Mieux vaut pratiquer le contrôle des déposes automatiques de faisceaux trayeurs tous les 3-4 ans pour limiter les risques de dérive du matériel.

Contrôle Dépos'Traite dans une exploitation de Lozère.
Contrôle Dépos'Traite dans une exploitation de Lozère.
© Chambre d'agriculture de la Lozère.

Comme tout automate, les déposes automatiques de faisceaux trayeurs doivent être nettoyées après chaque traite et correctement entretenues, notamment au niveau des joints, des raccords et des connexions électriques. « S’il s’avère mal nettoyé ou mal entretenu, le système de dépose automatique peut fausser la fin de traite en induisant de « mauvaises » lectures du débit, des défauts de coupure du vide ou de retrait des vérins, alerte Jérome Chandler, de l’Institut de l’élevage. Au-delà d’un entretien régulier, ce dispositif nécessite aussi une vérification de son bon fonctionnement par un organisme officiel. Ce contrôle est utile pour éviter une fin de traite préjudiciable à l’intégrité des trayons, au déroulé et à la durée de la traite. »
À l’image d’Opti’Traite, qui porte sur le contrôle annuel des installations de traite, Depos’Traite correspond au contrôle du système de dépose automatique des faisceaux trayeurs. Validé par le Cofit(1), ce contrôle existe depuis plus de cinq ans et entre en phase de démultiplication sur les élevages. Il s’applique désormais sur toutes les installations de traite — même les plus récentes, hormis les robots où il n’existe pas encore de protocole officiel.

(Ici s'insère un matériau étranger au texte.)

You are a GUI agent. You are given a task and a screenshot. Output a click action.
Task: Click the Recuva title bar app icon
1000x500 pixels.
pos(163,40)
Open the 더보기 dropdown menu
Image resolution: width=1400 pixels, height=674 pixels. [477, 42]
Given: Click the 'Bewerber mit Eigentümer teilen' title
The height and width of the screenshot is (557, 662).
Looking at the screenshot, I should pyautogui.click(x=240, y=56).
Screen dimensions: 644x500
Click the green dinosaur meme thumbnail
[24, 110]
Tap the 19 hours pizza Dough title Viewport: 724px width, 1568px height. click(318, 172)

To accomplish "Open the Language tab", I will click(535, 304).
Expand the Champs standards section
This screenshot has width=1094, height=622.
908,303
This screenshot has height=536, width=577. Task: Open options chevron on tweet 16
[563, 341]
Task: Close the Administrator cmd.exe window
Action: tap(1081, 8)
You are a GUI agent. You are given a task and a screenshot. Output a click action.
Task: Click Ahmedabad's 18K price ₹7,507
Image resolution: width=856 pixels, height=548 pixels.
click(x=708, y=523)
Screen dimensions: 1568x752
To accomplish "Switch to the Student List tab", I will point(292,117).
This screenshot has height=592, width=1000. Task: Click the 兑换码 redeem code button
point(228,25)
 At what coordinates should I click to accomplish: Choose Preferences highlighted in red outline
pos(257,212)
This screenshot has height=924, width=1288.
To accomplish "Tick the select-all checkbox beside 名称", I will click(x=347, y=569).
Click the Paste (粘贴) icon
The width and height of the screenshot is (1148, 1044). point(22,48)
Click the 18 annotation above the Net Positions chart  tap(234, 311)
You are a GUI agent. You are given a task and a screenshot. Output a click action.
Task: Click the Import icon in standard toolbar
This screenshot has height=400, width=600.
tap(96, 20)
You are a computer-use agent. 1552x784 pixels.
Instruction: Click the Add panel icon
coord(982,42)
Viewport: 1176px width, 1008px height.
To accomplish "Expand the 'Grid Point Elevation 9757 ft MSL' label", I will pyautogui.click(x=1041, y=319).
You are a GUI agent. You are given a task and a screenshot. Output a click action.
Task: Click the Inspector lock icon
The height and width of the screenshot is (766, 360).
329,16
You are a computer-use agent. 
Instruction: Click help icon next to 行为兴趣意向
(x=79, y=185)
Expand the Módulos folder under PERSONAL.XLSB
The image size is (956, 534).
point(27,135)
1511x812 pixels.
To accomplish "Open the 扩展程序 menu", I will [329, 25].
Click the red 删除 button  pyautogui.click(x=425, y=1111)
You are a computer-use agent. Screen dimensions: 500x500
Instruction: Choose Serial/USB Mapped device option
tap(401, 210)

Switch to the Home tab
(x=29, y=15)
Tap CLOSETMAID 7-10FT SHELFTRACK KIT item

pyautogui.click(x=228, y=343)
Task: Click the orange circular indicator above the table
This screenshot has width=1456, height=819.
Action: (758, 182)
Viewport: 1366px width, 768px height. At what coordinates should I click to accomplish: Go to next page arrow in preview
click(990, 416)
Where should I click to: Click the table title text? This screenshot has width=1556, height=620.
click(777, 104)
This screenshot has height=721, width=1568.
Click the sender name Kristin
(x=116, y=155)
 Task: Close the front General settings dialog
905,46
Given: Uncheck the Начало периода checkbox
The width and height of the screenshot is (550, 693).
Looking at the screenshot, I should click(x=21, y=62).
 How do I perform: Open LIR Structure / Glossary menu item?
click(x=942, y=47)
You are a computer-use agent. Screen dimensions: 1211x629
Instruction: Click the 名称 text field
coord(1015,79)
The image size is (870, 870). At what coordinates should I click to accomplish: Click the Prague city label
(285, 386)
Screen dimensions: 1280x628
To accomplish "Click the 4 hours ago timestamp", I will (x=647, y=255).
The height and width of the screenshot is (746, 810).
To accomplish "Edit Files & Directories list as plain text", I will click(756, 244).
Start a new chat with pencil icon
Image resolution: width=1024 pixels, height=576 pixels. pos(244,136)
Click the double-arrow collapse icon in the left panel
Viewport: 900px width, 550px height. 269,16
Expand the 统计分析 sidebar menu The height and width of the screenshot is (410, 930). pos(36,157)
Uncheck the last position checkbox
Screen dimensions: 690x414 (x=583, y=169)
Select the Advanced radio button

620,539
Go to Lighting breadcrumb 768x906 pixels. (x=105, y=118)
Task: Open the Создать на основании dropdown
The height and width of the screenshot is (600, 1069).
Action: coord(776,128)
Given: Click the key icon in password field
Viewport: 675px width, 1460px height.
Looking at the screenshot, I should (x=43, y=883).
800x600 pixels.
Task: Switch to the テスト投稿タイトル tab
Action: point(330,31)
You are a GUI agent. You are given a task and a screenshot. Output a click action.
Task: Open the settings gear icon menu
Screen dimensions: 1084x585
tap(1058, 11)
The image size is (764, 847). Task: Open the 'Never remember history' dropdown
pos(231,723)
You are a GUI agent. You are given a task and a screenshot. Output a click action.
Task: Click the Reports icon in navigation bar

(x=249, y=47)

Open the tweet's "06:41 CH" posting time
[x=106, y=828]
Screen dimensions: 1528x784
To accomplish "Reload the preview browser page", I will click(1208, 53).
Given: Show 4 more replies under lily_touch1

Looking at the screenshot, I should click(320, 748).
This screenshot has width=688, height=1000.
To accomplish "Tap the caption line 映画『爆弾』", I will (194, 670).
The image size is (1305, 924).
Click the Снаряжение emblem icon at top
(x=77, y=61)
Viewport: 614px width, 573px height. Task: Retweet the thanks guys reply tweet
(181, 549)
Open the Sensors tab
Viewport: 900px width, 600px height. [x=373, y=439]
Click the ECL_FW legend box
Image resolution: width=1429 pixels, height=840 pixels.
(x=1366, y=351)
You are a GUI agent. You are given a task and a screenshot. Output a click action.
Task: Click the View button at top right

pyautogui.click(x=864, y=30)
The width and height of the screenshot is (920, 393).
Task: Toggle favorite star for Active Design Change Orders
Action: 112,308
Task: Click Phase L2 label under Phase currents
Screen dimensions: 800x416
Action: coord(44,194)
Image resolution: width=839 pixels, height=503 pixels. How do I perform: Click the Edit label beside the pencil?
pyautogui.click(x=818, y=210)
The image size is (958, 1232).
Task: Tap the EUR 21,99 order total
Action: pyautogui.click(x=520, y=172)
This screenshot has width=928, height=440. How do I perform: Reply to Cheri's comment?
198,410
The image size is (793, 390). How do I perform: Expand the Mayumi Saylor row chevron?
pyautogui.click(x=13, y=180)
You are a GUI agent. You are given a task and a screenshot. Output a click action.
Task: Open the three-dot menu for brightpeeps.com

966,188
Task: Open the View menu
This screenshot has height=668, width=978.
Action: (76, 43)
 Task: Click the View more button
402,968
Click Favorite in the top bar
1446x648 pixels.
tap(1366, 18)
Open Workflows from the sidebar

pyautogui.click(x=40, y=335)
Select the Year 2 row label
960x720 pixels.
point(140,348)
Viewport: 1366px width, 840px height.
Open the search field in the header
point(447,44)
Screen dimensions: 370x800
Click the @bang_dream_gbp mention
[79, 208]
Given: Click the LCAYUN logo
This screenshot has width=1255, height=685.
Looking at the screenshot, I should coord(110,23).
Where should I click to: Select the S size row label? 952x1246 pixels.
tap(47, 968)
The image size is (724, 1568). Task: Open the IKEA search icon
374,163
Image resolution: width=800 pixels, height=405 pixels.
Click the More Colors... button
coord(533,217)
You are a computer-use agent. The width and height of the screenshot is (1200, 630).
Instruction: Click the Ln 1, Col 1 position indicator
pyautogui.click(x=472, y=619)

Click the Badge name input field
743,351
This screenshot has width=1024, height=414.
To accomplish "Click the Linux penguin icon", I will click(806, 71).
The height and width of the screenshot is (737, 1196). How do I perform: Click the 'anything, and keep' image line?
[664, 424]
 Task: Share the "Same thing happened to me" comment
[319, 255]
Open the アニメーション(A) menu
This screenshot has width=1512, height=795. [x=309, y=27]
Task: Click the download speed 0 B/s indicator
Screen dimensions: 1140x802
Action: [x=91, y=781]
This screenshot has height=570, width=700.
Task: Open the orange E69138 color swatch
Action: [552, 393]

Vérifier l’homogénéité des réglages de toutes les déposes automatiques


« À travers trois mesures par poste, Depos’Traite vérifie si toutes les déposes automatiques présentent un réglage homogène afin de s’assurer que chaque poste trait les vaches de la même façon. » Un tel diagnostic n’apparaît pas superflu au regard des résultats obtenus sur les 1 315 contrôles réalisés en 2012. Près d’une installation sur deux (43 %) présente un défaut d’homogénéité sur la durée du cycle. Ce critère est mesuré à l’aide d’un automate qui simule une fin de traite théorique pour mesurer le moment effectif de la dépose. Dans 21 % des élevages contrôlés, un défaut d’homogénéité sur le vide résiduel a été constaté. Mesuré dans l’un des manchons au moment de la dépose, le vide résiduel évite l’arrachage ou la chute de faisceau. Enfin, un défaut d’homogénéité sur la temporisation initiale (temps de latence nécessaire au moment du branchement du faisceau trayeur pour éviter les déposes intempestives avant l’écoulement du lait) a été mis en évidence dans 5 % des élevages.
Aujourd’hui, une centaine de techniciens sont agréés pour pratiquer le Depos’Traite. Les coordonnées sont disponibles en contactant le service traite du département. Depos’Traite s’applique sur une installation disposant d’un Opti’Traite récent (moins de 6 mois).


(1) Comité français interprofessionnel pour les techniques de production du lait.